Heimat ist ein großes, ein undurchsichtiges, ein prekäres Wort. Für manche bedeutet Heimat Sicherheit, Geborgenheit und Identität, für andere Flucht oder Widerstand, Ab- oder Ausgrenzung. Jahrzehntelang auf Grund seiner Instrumentalisierung durch die Nazis so gut wie tabu, taucht der Begriff jetzt immer häufiger auf. Tourismus, Werbung, aber auch Gesellschafts- und Sozialpolitik entdecken das Thema. Im Zeitalter der Globalisierung, der allgemeinen Verunsicherung, scheint das Bedürfnis nach identitären Konstanten wieder zu erwachen. Wie aber gehen Künstler mit dieser Problematik um?

Peter Bialobrzeski beschäftigt sich mit dem Thema Heimat schon sehr lange. Bereits in den 1980er Jahren reiste er, der heute zu den ganz Großen der bundesdeutschen Fotografenszene gehört, mit seiner Kamera durch das geteilte Land. Damals hielt er Alltagsszenen fest, er fotografierte in Schwarz-Weiss. Es folgten in den 1990er Jahren weitere Ost-West-Deutschlandbilder, nun in Farbe und teilweise bereits mit einer anderen Ausrichtung und Fragestellung, die sich dann in einem Projekt verdichteten, welches explizit „Heimat“ hieß (2005). Die Alpen, die Küsten, das Elbsandsteingebirge – Motive, die normalerweise mit Urlaubs- oder Postkartenidyllen in Verbindung gebracht werden – inszenierte Bialobrzeski vollkommen neu. Die Fotografien, vorzugsweise Winter- und Sommerbilder, knüpfen einerseits kompositorisch an flämische Landschaftsmalereien an – manche erinnern an Gemälde Caspar David Friedrichs – beziehen sich andererseits aber auch auf die großen amerikanischen Vorbilder der New Color School. Stilistisch war diese Herangehensweise gleichermaßen ungewöhnlich wie erfolgreich. Das Presseecho anläßlich des Erscheinens des Fotobuches „Heimat“ (2006) einhellig. „Friedvoll, klar und voller Poesie“ seien diese Bilder, schrieb „Die Zeit“, auch die „Süddeutsche Zeitung“ kommentierte begeistert: „Deutschland darf wieder schön sein“.

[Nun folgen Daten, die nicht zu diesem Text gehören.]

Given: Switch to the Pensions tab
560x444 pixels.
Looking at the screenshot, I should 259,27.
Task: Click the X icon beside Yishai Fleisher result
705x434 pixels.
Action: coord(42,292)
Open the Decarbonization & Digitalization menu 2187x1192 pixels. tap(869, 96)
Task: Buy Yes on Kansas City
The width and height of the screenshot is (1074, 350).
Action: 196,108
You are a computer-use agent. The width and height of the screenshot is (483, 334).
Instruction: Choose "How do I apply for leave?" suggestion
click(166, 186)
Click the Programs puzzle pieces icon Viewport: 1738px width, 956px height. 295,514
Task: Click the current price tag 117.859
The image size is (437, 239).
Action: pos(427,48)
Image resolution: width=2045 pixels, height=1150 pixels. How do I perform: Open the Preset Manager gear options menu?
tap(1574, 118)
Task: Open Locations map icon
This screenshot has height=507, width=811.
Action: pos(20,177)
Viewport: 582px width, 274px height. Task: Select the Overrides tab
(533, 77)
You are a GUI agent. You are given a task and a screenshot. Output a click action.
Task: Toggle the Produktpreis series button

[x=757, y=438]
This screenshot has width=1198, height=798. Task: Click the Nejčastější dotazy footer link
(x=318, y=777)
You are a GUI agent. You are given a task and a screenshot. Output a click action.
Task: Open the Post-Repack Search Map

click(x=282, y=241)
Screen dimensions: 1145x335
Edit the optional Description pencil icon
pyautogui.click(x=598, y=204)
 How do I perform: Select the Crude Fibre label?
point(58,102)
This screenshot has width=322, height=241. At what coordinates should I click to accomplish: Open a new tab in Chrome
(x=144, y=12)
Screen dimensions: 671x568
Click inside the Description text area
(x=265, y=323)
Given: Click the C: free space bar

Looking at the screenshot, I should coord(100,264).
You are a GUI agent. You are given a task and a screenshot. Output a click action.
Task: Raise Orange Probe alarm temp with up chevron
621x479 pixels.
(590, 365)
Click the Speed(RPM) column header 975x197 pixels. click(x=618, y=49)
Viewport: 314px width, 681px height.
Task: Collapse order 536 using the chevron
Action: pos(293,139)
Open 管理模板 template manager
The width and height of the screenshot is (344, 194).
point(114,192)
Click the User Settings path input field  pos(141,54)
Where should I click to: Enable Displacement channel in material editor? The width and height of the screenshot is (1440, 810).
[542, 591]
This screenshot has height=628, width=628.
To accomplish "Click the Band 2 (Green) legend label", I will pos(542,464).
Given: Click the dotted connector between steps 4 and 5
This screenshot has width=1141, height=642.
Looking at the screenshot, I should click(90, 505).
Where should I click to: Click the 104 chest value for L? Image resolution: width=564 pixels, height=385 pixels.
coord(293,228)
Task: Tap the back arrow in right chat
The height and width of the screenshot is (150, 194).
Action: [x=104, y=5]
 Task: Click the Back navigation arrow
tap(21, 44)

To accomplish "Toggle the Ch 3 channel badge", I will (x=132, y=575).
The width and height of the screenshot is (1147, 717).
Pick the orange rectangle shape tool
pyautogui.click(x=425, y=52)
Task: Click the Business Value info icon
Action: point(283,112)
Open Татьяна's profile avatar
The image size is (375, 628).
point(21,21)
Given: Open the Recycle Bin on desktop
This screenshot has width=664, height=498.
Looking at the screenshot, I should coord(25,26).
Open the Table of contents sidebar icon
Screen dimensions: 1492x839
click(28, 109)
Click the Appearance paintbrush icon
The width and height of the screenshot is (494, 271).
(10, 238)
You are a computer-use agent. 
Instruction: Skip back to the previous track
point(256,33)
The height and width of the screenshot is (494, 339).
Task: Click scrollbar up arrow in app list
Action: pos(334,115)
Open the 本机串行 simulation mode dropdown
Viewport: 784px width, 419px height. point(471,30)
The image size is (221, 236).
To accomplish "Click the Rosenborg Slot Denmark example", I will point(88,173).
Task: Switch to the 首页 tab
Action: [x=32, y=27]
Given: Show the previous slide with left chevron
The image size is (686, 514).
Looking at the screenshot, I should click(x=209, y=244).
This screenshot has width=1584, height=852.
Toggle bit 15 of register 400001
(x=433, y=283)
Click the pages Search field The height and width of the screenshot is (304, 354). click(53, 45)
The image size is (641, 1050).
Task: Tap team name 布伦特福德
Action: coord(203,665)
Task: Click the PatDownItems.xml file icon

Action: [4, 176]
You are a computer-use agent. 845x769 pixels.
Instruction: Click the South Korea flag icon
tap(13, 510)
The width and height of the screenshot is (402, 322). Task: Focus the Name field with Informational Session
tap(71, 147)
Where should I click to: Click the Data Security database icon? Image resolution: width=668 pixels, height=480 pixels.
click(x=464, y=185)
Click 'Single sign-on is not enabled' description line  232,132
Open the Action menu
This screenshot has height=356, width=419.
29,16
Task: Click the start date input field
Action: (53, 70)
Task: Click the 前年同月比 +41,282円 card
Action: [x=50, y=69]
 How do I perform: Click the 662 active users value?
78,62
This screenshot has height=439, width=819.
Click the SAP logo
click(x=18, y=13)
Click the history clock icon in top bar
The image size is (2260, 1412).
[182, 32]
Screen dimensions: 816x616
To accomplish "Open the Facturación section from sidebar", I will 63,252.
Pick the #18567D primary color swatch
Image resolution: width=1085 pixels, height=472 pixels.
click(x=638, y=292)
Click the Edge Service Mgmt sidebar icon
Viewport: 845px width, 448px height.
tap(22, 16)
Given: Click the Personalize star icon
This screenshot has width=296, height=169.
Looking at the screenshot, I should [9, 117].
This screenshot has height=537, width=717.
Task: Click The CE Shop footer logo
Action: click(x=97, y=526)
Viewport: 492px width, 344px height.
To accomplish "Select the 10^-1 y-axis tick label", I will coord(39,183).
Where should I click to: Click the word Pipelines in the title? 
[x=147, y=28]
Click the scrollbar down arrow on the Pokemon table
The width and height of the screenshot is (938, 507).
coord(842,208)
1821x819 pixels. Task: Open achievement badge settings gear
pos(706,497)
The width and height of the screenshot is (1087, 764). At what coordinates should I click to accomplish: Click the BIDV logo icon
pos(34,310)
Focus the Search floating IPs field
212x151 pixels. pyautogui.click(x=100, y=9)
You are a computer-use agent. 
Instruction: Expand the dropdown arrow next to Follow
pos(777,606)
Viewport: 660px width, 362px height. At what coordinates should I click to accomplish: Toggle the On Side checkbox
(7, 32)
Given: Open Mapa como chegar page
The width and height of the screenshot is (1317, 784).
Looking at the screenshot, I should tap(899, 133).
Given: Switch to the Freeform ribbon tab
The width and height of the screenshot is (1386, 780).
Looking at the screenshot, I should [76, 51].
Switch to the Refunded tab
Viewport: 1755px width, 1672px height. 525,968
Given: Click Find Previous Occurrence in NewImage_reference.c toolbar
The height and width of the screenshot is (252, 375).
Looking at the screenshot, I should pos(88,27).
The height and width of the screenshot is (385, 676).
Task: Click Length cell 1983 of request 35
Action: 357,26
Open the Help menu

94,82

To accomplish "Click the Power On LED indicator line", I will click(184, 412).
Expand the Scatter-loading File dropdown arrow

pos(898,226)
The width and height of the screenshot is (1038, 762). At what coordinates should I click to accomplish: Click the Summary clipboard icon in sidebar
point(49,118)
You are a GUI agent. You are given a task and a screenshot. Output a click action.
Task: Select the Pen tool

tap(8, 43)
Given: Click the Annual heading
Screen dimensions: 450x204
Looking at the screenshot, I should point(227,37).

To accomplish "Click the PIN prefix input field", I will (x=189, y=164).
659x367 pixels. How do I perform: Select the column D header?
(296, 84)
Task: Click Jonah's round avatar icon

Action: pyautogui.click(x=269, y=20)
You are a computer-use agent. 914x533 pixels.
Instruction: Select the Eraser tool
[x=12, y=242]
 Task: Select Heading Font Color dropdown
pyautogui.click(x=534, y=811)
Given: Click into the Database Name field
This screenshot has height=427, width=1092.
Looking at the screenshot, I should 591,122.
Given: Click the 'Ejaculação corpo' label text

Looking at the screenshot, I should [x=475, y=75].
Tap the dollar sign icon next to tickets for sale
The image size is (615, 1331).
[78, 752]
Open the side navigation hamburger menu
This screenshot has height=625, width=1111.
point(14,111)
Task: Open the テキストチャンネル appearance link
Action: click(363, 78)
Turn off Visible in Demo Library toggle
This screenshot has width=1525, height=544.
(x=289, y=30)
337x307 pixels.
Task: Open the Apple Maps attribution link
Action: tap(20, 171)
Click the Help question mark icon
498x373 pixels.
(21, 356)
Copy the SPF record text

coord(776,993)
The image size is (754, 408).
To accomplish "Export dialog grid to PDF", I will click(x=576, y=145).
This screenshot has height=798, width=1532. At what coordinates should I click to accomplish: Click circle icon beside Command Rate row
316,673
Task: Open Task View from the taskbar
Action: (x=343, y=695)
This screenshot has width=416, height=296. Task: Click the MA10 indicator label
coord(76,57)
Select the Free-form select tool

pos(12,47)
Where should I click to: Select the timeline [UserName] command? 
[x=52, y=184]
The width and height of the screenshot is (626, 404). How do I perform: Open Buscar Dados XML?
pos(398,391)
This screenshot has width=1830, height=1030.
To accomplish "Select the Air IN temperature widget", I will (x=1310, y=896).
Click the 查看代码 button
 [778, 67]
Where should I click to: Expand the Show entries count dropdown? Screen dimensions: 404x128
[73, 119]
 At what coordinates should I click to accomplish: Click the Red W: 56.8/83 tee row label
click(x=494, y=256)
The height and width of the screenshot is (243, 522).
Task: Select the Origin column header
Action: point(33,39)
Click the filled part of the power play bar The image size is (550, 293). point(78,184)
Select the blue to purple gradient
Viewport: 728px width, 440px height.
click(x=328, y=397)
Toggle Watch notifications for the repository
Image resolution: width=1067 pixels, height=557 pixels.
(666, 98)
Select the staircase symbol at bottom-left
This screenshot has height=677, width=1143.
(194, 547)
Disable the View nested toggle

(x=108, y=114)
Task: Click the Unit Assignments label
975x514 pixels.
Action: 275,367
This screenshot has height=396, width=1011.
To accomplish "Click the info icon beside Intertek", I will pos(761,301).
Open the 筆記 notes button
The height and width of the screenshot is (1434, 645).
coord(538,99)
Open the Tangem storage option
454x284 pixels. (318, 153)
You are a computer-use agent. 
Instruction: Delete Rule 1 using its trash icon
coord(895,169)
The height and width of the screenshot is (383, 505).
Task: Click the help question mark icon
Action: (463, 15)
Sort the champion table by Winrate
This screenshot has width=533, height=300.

Und dann hat Bialobrzeski, mittlerweile vielfach ausgepreist (u.a. zwei World Press Foto Awards 2003/2010) und Professor für „Stilles Bild – analog und digital“ an der HFK Bremen, von 2011 bis 2016 nochmal das Land durchstreift. „Die zweite Heimat“, so nennt er die Publikation und die Ausstellung, eine Auswahl aus über 30 000 Belichtungen. Doch dieser zweite Zyklus zum Thema folgt komplett anderen Suchbewegungen.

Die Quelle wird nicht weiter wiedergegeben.